A new nonlocal thermodynamical equilibrium radiative transfer method for cool stars
Method and numerical implementation
1 Lund Observatory, Box 43, 221 00 Lund, Sweden
2 Laboratoire Univers et Particules de Montpellier (LUPM), UMR 5299, CNRS, Université Montpellier 2 − CC72 Place Eugène Bataillon, 34095 Montpellier Cedex 5, France
3 Institut de Planétologie et d’Astrophysique de Grenoble (IPAG), UMR 5109, Université Joseph Fourier, CNRS, OSUG, 38041 Grenoble Cedex 9, France
Received: 15 October 2013
Accepted: 2 April 2015
Context. The solution of the nonlocal thermodynamical equilibrium (non-LTE) radiative transfer equation usually relies on stationary iterative methods, which may falsely converge in some cases. Furthermore, these methods are often unable to handle large-scale systems, such as molecular spectra emerging from, for example, cool stellar atmospheres.
Aims. Our objective is to develop a new method, which aims to circumvent these problems, using nonstationary numerical techniques and taking advantage of parallel computers.

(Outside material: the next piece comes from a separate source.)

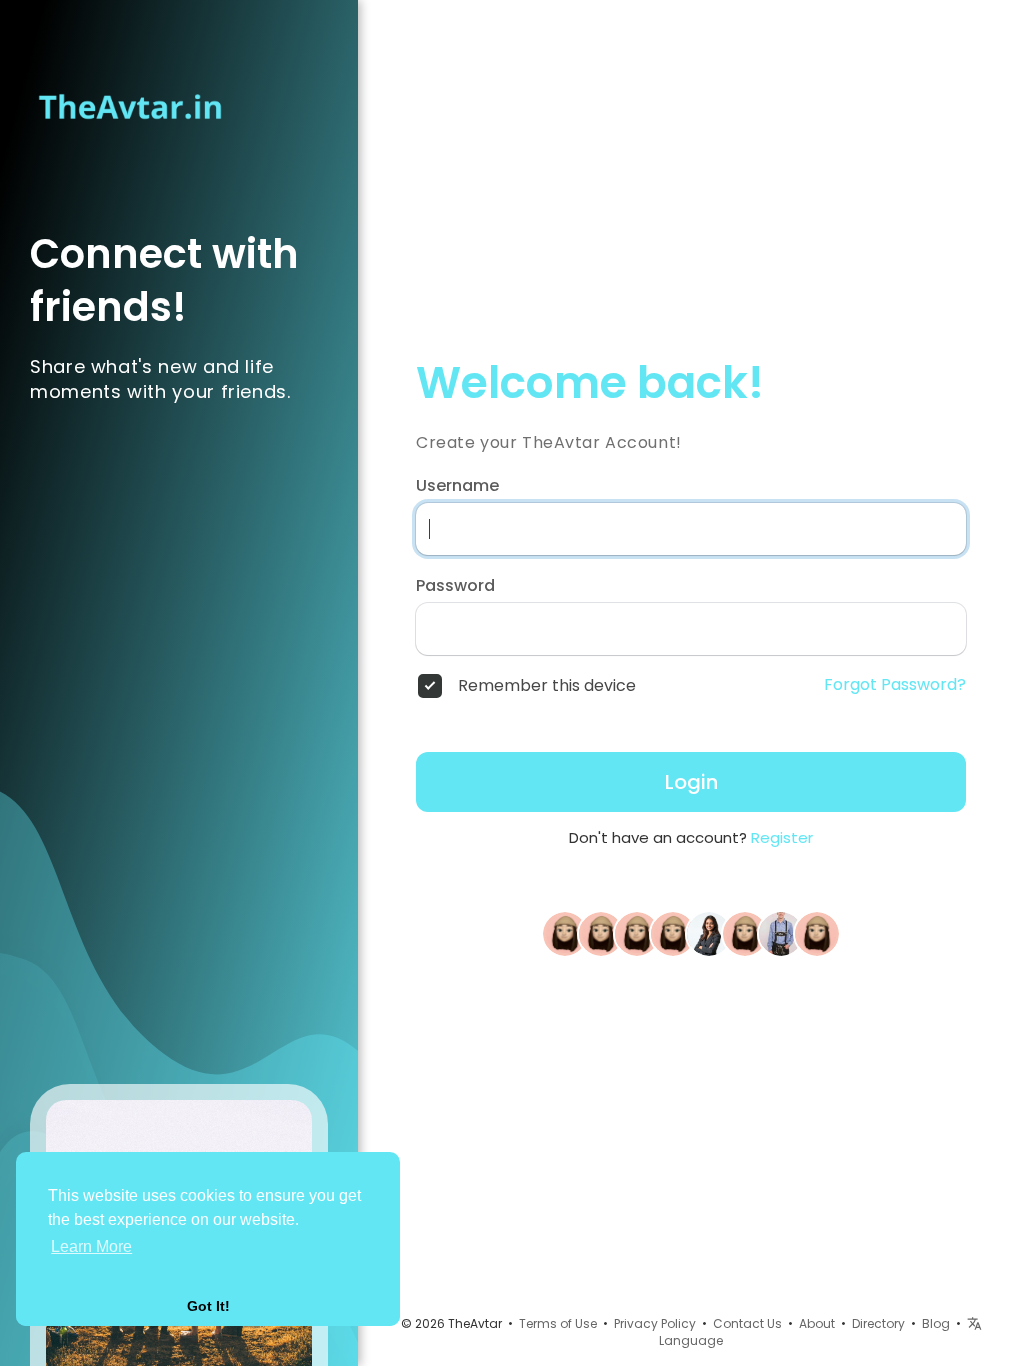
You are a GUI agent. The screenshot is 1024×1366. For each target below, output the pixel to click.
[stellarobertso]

Methods. The technique we develop may be seen as a generalization of the coupled escape probability method. It solves the statistical equilibrium equations in all layers of a discretized model simultaneously. The numerical scheme adopted is based on the generalized minimum residual method.
Results. The code has already been applied to the special case of the water spectrum in a red supergiant stellar atmosphere. This demonstrates the fast convergence of this method, and opens the way to a wide variety of astrophysical problems.
Key words: radiative transfer / stars: atmospheres / methods: numerical
© ESO, 2015